We're Killing Time, Time's Killing Us

Tishkov's installation, "We're Killing Time, Time's Killing Us" (2003)
is made of glass, sand, metal, sculptures, plastic, a side table,
a stuffed animal, and a motor (170dX240h).

"In his unfinished text number seven, "The Sorrowful Remnants
of Events," Aleksandr Vvedensky wrote: "Everything breaks down
into its last fatal parts. Time eats away at the world.
I don't " What was he going to say next?
I think he meant to say, "I don't eat away at time."
That's how the idea of an installation dedicated to time came up.
A couple, sitting at a table, are just killing time - they're eating
away at time. Then time eats away at them - time kills them.
The piece has to change with the passage of time, and so that's
how the idea of a kind of installation I called
'temporal' came up. Every day, every hour, even every
moment of its existence it doesn't look the same as it did before.
At first the couple were killing Time, then Time will kill them.
That's the way Sand and Time work. So now both we and
the sand itself are being swallowed up by the
penetrating azure light of Time - you can't even see
any distinguishing features through the glass."

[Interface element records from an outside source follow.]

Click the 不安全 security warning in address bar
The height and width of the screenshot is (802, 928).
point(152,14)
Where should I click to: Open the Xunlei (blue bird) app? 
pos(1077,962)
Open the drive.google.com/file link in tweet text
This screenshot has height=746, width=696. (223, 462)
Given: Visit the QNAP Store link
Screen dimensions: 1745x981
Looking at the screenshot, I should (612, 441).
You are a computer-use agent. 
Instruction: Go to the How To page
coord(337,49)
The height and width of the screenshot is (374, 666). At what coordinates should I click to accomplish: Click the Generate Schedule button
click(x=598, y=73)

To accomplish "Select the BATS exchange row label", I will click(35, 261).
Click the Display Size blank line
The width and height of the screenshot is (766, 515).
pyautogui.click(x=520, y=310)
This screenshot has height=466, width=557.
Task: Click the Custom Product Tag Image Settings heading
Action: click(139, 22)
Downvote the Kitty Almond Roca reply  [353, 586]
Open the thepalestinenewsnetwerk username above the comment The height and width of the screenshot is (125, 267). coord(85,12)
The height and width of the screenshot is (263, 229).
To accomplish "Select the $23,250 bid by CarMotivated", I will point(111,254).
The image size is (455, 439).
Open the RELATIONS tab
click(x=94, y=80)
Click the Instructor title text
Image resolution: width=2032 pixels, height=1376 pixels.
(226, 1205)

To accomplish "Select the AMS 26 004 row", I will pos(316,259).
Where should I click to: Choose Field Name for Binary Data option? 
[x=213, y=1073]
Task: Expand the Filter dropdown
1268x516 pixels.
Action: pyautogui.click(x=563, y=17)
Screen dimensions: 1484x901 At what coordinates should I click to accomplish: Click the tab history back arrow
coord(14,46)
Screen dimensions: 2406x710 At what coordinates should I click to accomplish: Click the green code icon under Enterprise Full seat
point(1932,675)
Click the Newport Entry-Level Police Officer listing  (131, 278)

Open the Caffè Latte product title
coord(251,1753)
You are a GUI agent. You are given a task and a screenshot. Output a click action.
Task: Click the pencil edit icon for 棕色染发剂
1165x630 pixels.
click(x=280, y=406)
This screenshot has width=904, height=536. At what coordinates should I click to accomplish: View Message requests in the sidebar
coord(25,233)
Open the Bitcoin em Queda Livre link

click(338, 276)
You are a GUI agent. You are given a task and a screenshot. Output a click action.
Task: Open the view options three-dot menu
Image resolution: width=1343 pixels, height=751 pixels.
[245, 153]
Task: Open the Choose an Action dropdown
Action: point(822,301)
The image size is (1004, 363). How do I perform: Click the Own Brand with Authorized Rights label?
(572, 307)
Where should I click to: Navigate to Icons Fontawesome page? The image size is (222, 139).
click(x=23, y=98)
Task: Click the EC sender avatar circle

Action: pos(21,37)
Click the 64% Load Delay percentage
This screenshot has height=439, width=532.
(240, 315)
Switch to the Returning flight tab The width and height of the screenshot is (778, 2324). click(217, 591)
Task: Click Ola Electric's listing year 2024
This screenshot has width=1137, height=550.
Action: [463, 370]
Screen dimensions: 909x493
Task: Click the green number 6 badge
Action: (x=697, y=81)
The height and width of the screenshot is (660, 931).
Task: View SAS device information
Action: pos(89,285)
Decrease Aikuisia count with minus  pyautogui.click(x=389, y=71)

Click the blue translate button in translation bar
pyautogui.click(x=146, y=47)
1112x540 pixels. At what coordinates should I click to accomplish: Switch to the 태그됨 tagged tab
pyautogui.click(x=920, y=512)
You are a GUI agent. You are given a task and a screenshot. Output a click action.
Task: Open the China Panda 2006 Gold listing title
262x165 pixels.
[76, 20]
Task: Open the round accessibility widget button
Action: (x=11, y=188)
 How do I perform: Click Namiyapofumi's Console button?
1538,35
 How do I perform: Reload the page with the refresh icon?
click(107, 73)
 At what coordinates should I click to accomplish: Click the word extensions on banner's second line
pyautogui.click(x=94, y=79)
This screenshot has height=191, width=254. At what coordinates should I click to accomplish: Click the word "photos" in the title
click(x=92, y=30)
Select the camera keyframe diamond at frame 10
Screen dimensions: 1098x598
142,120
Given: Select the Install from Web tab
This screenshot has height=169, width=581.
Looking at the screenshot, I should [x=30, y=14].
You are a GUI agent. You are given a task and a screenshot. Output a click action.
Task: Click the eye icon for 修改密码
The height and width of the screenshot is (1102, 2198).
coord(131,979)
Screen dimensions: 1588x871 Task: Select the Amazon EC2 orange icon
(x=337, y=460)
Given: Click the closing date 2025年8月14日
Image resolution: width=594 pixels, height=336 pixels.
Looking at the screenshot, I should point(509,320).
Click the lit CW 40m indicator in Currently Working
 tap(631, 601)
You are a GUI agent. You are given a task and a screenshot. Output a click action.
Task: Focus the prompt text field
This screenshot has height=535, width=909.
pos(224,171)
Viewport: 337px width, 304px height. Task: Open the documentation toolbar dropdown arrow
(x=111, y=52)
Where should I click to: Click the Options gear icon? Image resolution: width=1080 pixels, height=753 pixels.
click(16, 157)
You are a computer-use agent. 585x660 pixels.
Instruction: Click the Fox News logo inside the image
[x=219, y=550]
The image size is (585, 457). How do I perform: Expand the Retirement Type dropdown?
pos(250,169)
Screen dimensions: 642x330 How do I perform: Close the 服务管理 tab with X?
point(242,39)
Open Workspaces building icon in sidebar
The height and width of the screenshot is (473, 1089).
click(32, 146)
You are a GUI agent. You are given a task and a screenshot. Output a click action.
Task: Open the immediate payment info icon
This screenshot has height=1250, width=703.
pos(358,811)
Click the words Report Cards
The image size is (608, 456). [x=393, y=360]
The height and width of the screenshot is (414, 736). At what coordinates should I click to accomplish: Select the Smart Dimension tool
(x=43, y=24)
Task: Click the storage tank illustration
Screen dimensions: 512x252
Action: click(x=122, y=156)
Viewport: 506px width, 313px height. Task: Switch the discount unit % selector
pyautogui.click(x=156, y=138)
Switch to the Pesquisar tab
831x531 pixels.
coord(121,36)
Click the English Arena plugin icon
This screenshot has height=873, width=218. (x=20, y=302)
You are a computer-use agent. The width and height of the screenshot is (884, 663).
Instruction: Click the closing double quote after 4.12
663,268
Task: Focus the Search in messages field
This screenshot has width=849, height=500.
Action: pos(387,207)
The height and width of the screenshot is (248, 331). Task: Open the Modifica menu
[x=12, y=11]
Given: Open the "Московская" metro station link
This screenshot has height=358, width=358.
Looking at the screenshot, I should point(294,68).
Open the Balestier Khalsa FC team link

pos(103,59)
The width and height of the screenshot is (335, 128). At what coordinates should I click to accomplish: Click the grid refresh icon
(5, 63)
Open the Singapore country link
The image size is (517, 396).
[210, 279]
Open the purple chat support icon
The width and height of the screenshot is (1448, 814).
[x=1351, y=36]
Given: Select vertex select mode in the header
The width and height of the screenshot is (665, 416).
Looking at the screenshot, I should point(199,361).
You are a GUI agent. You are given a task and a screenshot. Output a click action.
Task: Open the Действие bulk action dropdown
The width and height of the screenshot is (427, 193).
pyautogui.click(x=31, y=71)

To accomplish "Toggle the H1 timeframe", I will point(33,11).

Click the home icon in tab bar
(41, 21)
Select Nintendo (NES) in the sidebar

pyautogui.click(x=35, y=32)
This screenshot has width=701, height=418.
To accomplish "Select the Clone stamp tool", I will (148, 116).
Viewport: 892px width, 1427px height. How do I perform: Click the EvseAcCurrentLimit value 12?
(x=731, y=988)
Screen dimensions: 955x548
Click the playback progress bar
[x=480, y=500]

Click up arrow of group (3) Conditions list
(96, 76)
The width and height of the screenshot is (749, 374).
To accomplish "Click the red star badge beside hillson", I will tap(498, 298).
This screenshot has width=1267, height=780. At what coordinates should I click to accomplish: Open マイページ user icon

At first the sand falls on the table, as if it were supposed to be
eaten; then it starts covering up the figures of the man and
woman, and gets almost all the way to the neck by the end
of the exhibit on June 23rd. The sand weighs 2 = tons.
The inner glass is triple-layered, while the outer glass is
"magic," darkening to the color of the Lethe,
the river of oblivion. It darkens to 95% opacity and grows
translucent again in 10 minutes, and the sand falls
ceaselessly. A special built-in vacuum carries small amounts
of sand up to the well on top, so that it doesn't need to be
refilled by hand. For the first time anywhere in the world
you can see this glass in action! Everything changes
every day, every hour,every minute, and never repeats itself.